WASHINGTON ― Another former female staffer of Rep. John Conyers (D-Mich.) says she experienced three incidents of sexual misconduct while working for the veteran congressman in the late 1990s, including one in which she refused his offer to have sex at a Washington hotel.
Deanna Maher, his former deputy chief of staff, detailed the allegations to the Detroit News in a story published early Tuesday morning.
Maher, who worked for Conyers from 1997 to 2005, said that the initial 1997 unwanted sexual advance was followed by two incidents of Conyers inappropriately touching her.
Conyers’ office did not immediately return HuffPost’s request for comment.

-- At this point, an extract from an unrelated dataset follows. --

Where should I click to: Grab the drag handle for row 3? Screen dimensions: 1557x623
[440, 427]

His lawyer, Arnold Reed, denied Maher’s allegations, the Detroit News reported.
“At the end of the day, he’s confident that he will be exonerated because he maintains that he has not done anything wrong,” Reed said.
The allegations against Conyers have grown since earlier this month, when BuzzFeed reported accusations from multiple unnamed former Conyers staffers, including one who received a previously undisclosed monetary settlement from him in 2015.

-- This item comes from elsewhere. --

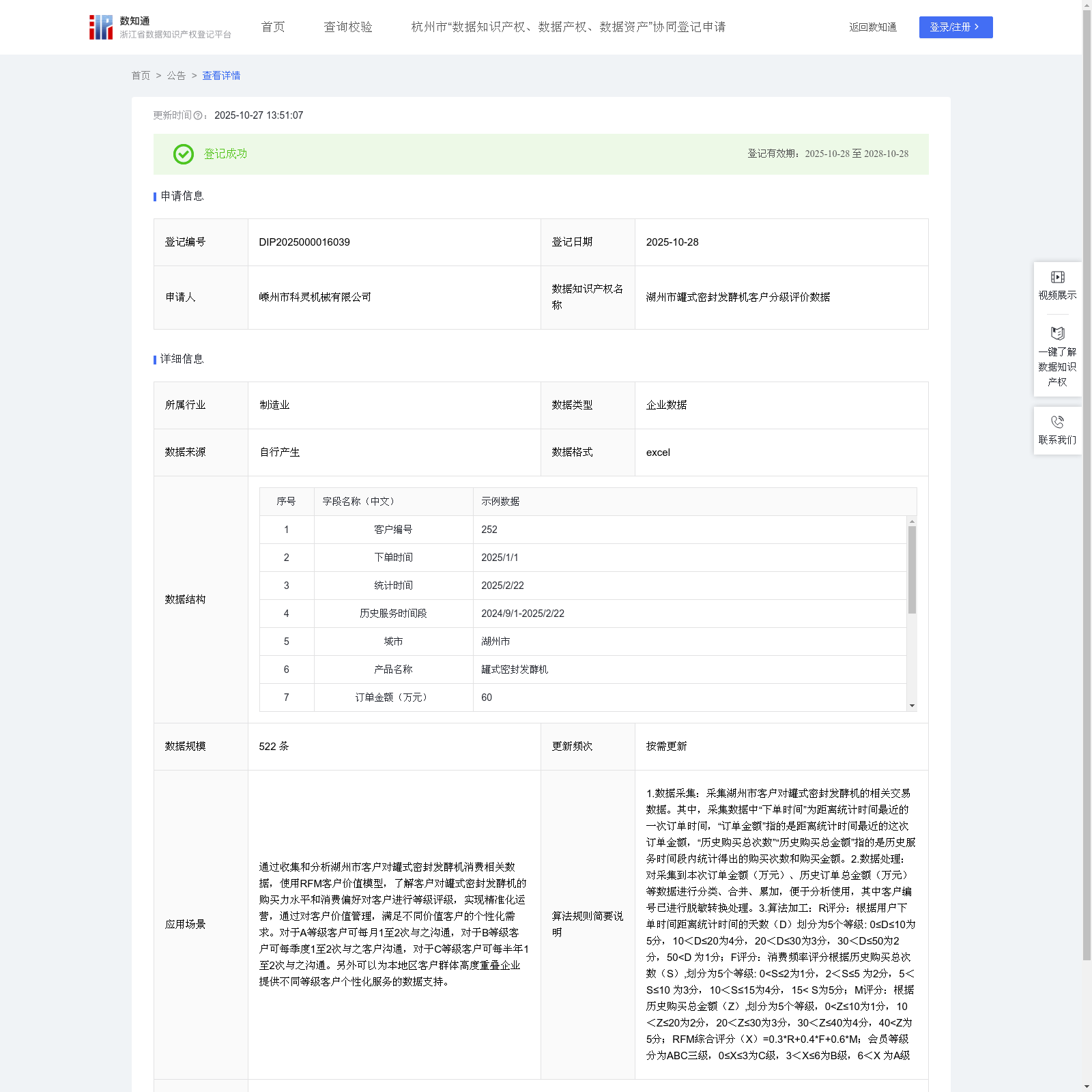
Task: Click the 联系我们 phone icon
Action: [1057, 422]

Last week, another former staffer, Melanie Sloan, publicly accused Conyers of harassment and verbal abuse when she was an attorney for the powerful House Judiciary Committee, on which he serves, the Washington Post reported.
Conyers on Sunday announced that he would step aside as the top Democrat on the committee, pending the results of a House ethics investigation sparked by the multiple reports. They have also contributed to increased scrutiny of the byzantine process through which Capitol Hill lawmakers and staffers report incidents of sexual misconduct.
Conyers is currently the longest-serving member of the House and a founding member of the Congressional Black Caucus. As ranking member of the Judiciary Committee, he had legal oversight over federal agencies and impeachment proceedings involving federal officials.
Democratic leaders have defended Conyers against the accusations. Calling him “an icon,” House Minority Leader Nancy Pelosi (D-Calif.) said on Sunday that she trusted that Conyers would “do the right thing,” refusing to say whether he should resign or whether she believed the women’s allegations, pointing out that they were initially from unnamed women.
Pelosi walked back her remarks in an additional statement on Monday, saying that she believed Sloan.
In response to Maher’s allegations, Reed, Conyers’ attorney, asked why she kept working for the congressman after the three incidents.
Maher, now 77, told the Detroit News that she needed the job and did not want to go public about the allegations because of Conyers’ powerful position on the committee.
“I needed to earn a living, and I was 57. How many people are going to hire you at that age?” she said.
At the time, she had told a Detroit Free Press reporter about allegations but did not want to go on the record. The reporter corroborated Maher’s account to the Detroit News.
“I didn’t report the harassment because it was clear nobody wanted to take it seriously,” Maher said. “John Conyers is a powerful man in Washington, and nobody wanted to cross him.”